L'Eglise ukrainienne est indépendante
L'Eglise orthodoxe ukrainienne est officiellement indépendante : le patriarche œcuménique de Constantinople, Bartholomée Ier, a signé samedi à Istanbul un décret en ce sens. 27 ans après l'indépendance de l'Etat, l'Ukraine se sépare maintenant de Moscou sur le plan religieux. Quelle est la portée de cette autocéphalie ?

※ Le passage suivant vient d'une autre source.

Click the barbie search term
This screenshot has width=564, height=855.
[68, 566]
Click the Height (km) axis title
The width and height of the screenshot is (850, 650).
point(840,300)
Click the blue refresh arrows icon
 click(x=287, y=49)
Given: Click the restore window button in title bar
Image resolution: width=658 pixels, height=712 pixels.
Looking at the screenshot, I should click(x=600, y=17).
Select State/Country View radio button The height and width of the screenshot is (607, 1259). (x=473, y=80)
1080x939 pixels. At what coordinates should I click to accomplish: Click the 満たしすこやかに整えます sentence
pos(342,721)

Une catastrophe pour Poutine
Le président russe est le premier fautif, commente Gazeta Wyborcza :
«Si son mandat s'achevait aujourd'hui, Poutine entrerait dans l'histoire comme le président qui a laissé la Géorgie et l'Ukraine échapper à l'influence russe. ... Sans ces 'provinces', la Russie n'est plus un empire et Poutine, si l'on s'abstient de le diaboliser, pourrait être comparé à Mikhaïl Gorbatchev, perçu par ses compatriotes comme le dirigeant qui a démantelé l'Union soviétique. Poutine est pleinement coupable. De par son arrogance vis-à-vis des pays voisins et de son bellicisme, il est en effet le premier responsable de la défaite de l'empire.»
La guerre des empires déchus
Dans Ekho Moskvy, le pope moscovite et théologien Andreï Kourayev appelle les orthodoxes à ne pas se laisser instrumentaliser dans ce conflit :
«L'Eglise orthodoxe ukrainienne n'a pas besoin d'autocéphalie ; l'Eglise orthodoxe russe n'a pas besoin de l'Ukraine. Ce dont ont besoin tous les orthodoxes, c'est d'un travail de réflexion et de conscience qui les préserve de diffuser propagande et contrevérités, et d'un débat ecclésiastique plus enclin à la réflexion critique qu'à l'autocongratulation. ... J'aimerais qu'on cesse de tromper les gens, de les inciter à se battre voire à mourir pour des spectres. ... Car dans la guerre virtuelle actuelle, les fantômes d'un Empire byzantin depuis longtemps disparu font face à ceux d'un Empire soviétique lui aussi révolu. Mais ces fantômes semblent encore avides de sang frais.»
La nouvelle Eglise doit favoriser la stabilité
Le combat pour l'indépendance est loin d'être joué, estime Kyrylo Hovorun, archevêque orthodoxe posté aux Etats-Unis, dans Novoïé Vrémia :
«L'Etat et l'Eglise devront déployer d'importants efforts pour que l'Eglise autocéphale ukrainienne soit reconnue au sein du monde orthodoxe. Sa reconnaissance [formelle] par le Patriarcat œcuménique est un évènement charnière, mais elle ne suffira pas à la légitimer pleinement. Sa reconnaissance internationale jouera un rôle déterminant sur la volonté de paroisses et même de diocèses affiliés au Patriarcat de Moscou de se rattacher à l'Eglise indépendante ukrainienne. Ce processus risque d'être lent et graduel au départ. Mais si l'Eglise indépendante fait preuve de stabilité, il risque de s'accélérer de façon exponentielle. Il est primordial qu'il se produise dès l'année 2019.»